Working as a family violence counsellor, it quickly becomes evident that family violence exists across all socioeconomic demographics, ethnicities and religions. It exists in all of our communities. While family violence is not specific or exclusive to religious contexts, the church can certainly be an avenue for influencing gendered imbalances of power in relationships, as well as an excuse drawn on to justify abuse within them. The relevance of organised religion to the broader population is a separate discussion to the fact that, for a portion of the population, specific churches and faith leaders hold enormous influence on their beliefs, relationships and lives. Consciously or not, those in leadership and influential positions, such as church leaders, influence how family violence is acknowledged and addressed within their communities. As reported by the ABC, faith leaders can potentially reinforce gendered norms that contribute to imbalances of power in relationships that lead to family violence being used. Faith leaders can potentially collude with violence supportive narratives of men who use abusive, controlling behaviour toward their partner and/or family. They can be dismissive or isolating in their responses to those disclosing they have experienced abuse. They can perpetuate family violence by failing to address it at all, or by framing discussions about its existence within the church as an attack on the church itself.
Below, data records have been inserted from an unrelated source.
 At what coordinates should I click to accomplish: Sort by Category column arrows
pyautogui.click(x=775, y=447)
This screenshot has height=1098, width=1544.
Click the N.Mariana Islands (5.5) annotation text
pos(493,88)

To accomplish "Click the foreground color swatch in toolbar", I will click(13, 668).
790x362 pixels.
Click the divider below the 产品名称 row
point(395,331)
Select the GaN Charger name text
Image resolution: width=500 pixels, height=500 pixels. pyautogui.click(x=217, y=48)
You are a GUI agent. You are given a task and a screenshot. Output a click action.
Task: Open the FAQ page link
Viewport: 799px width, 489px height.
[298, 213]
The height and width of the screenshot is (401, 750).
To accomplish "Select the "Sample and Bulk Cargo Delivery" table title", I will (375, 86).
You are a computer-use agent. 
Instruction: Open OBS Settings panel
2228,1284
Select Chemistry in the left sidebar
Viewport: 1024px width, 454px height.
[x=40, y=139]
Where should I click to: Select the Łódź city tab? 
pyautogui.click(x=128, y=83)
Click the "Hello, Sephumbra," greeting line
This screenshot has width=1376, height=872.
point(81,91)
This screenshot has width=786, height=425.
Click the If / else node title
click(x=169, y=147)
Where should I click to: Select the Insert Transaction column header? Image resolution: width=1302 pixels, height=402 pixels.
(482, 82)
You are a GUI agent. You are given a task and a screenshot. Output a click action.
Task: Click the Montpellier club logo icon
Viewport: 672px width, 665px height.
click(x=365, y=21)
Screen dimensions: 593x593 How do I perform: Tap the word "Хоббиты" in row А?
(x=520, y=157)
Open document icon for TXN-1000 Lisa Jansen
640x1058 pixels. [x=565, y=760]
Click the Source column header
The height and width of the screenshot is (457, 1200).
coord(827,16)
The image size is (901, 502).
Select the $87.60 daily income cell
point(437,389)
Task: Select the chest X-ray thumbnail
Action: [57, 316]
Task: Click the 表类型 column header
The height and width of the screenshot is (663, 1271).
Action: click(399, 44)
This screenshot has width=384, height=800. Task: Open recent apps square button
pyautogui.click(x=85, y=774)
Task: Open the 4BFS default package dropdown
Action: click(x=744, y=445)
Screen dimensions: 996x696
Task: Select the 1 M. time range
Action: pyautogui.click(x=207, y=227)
The church as an agent of change

In stark contrast, the responses of Anglican Priest, Michael Jensen, and religious leader/researcher, Steven Tracy, demonstrate leadership in addressing family violence within their communities and working toward change. In his commentary on the ABC’s article on family violence within the church, Steven Tracey summed it up beautifully when he said “God help us if we cry ‘persecution’ if we are held accountable for our hurtful failures.” It suggests they are acknowledging the existence of family violence within their communities and listening to those impacted by it. That they are putting aside their own defensiveness, taking responsibility for their position of influence to hear and address these issues not only with individual community members, but structurally within their church and it’s cultural influences over beliefs that contribute to gender inequity. That they show a willingness to be vulnerable, to challenge their own attitudes, to be open to acknowledge mistakes they have made. That they are striving to understand how to be part of the solution, not further contribute to the problem. That they are showing leadership on how to address an issue that impacts us all. Religious, secular or otherwise, these examples of leadership are ones that we can all draw from.